Source data
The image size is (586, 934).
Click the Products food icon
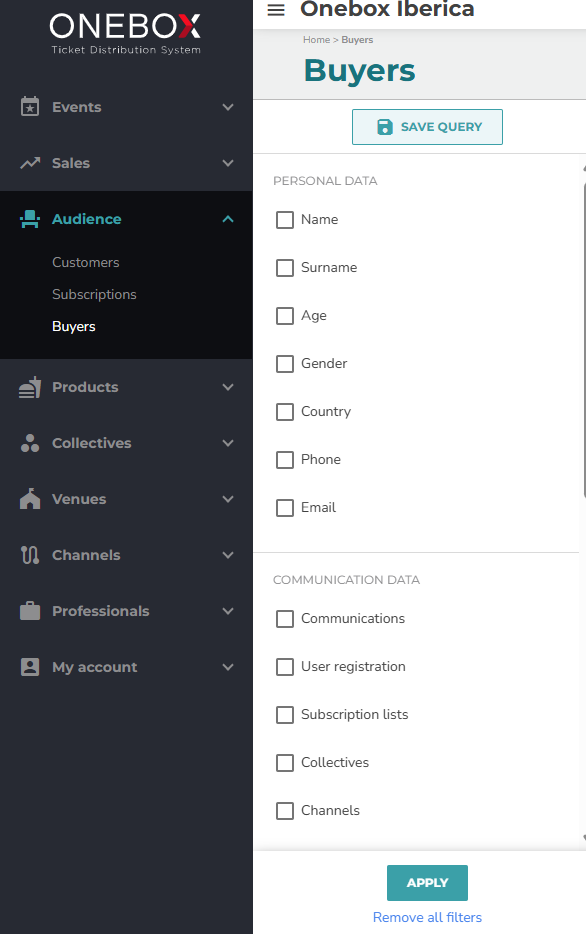30,387
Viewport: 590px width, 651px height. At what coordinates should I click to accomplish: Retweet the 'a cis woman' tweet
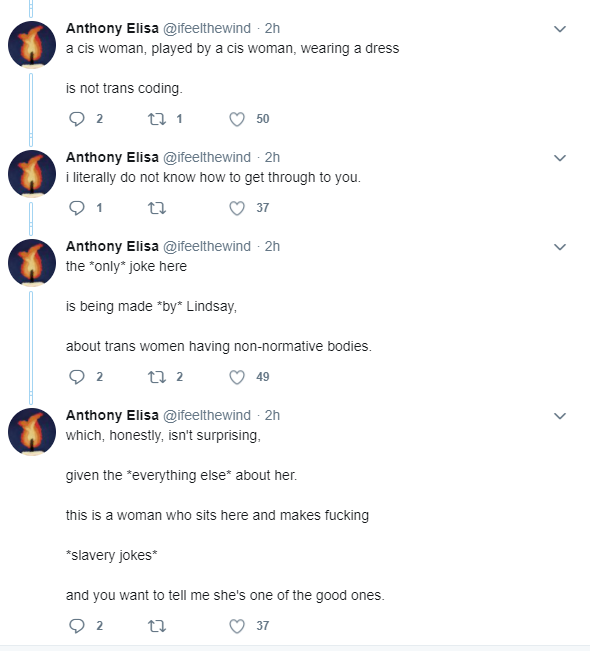point(157,119)
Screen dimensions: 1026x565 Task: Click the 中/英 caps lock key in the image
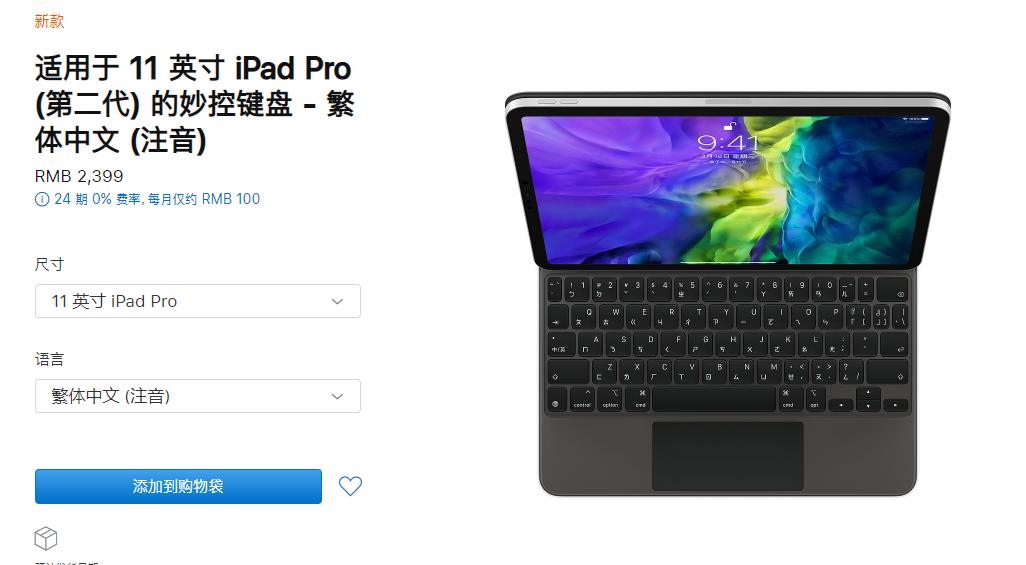point(561,345)
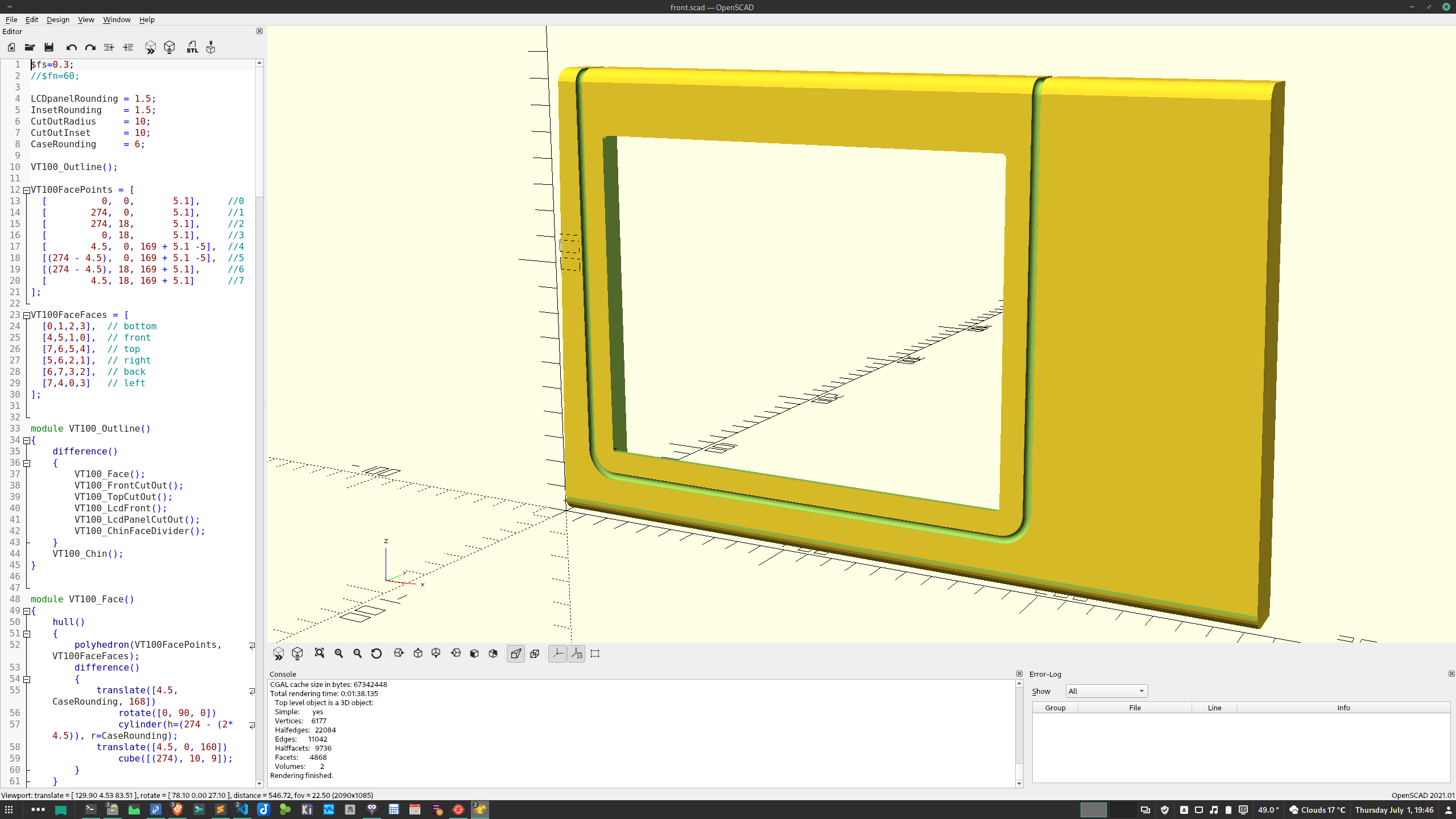Screen dimensions: 1456x819
Task: Click the Preview icon in editor toolbar
Action: 150,47
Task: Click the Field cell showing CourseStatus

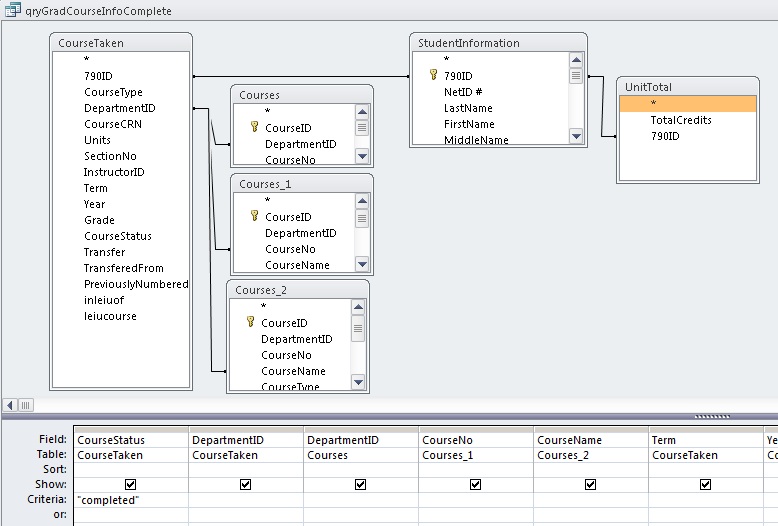Action: (131, 440)
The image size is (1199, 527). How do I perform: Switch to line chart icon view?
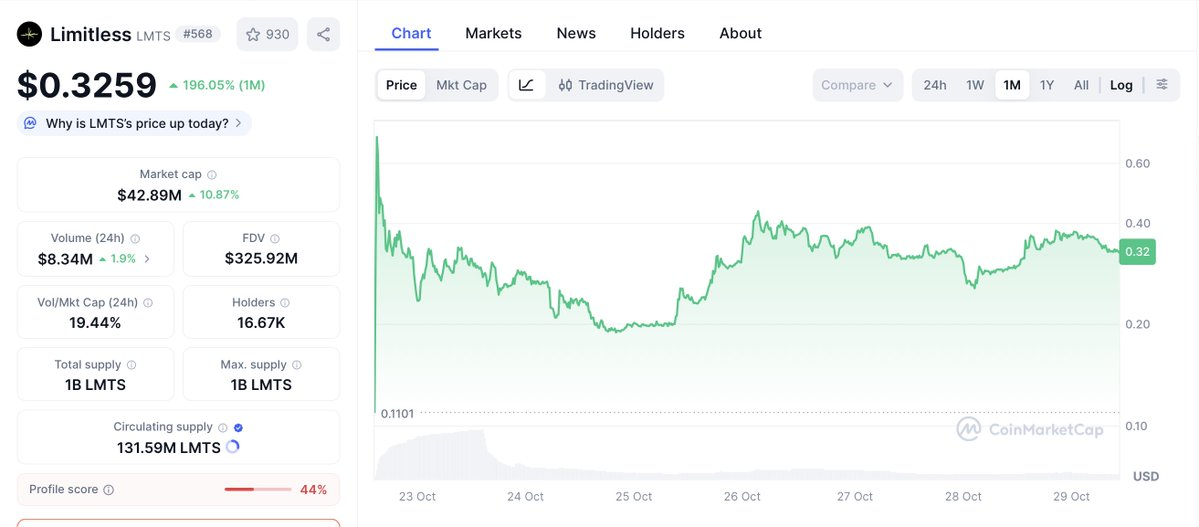pyautogui.click(x=526, y=85)
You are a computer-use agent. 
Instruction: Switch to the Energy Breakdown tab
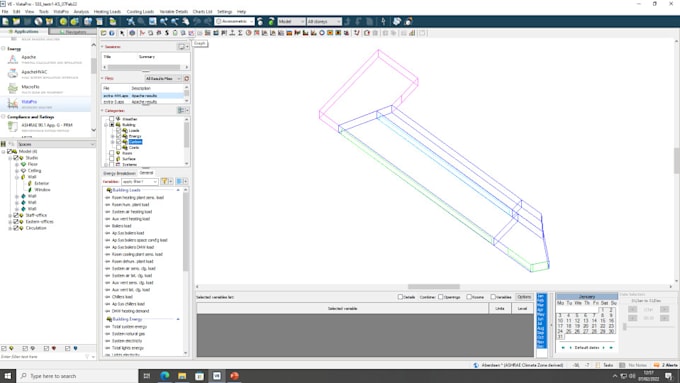119,173
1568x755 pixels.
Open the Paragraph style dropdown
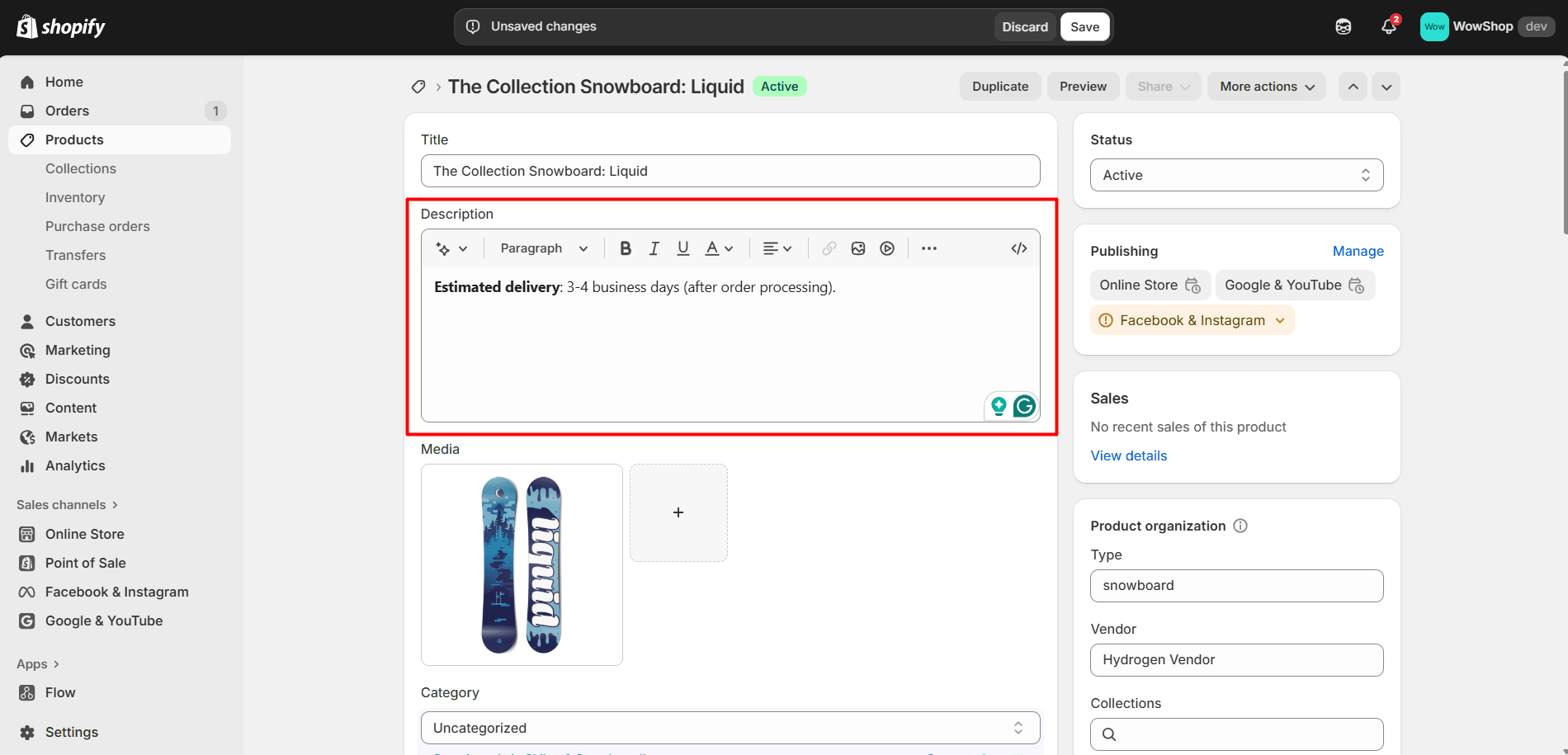tap(544, 248)
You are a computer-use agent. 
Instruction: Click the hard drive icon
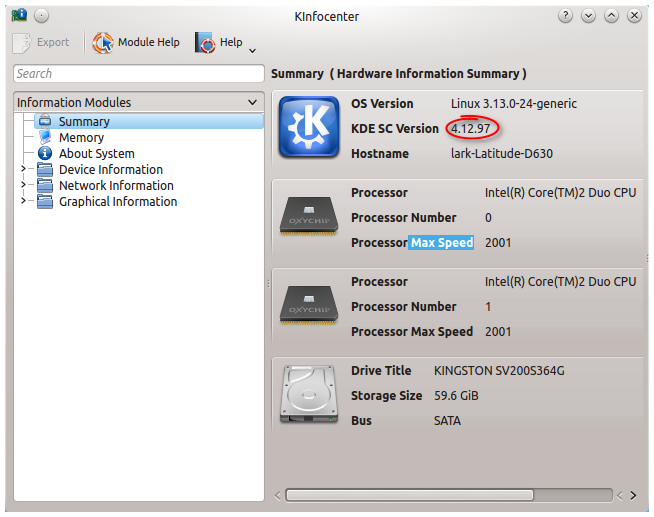(308, 396)
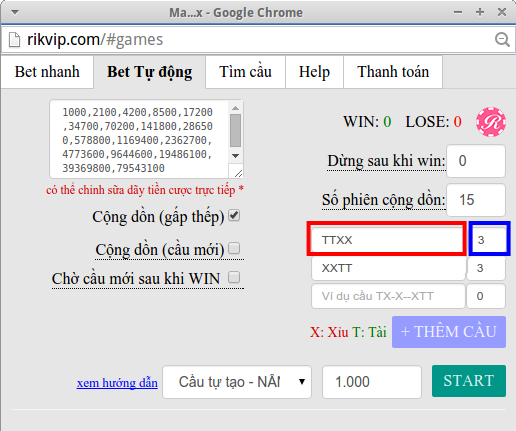This screenshot has width=516, height=431.
Task: Click the textarea resize grip handle
Action: [238, 173]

▶ **AIM**:
Reproduce all the entries above, substituting "Command" for every "Instruction" and leaving everything else unchanged. Omit the pictures.

▶ **SOLUTION**:
The image size is (586, 934).
Click the Products food icon
30,387
Viewport: 590px width, 651px height. At what coordinates should I click to accomplish: Retweet the 'a cis woman' tweet
point(157,119)
Screen dimensions: 1026x565 Task: Click the 中/英 caps lock key in the image
point(561,345)
Screen dimensions: 1456x819
Task: Click the Preview icon in editor toolbar
Action: 150,47
Task: Click the Field cell showing CourseStatus

Action: (131, 440)
The image size is (1199, 527). How do I perform: Switch to line chart icon view?
pyautogui.click(x=526, y=85)
You are a computer-use agent. 
Command: Switch to the Energy Breakdown tab
119,173
1568x755 pixels.
Open the Paragraph style dropdown
tap(544, 248)
You are a computer-use agent. 
Command: Click the hard drive icon
(308, 396)
This screenshot has width=516, height=431.
Task: Click the textarea resize grip handle
Action: [238, 173]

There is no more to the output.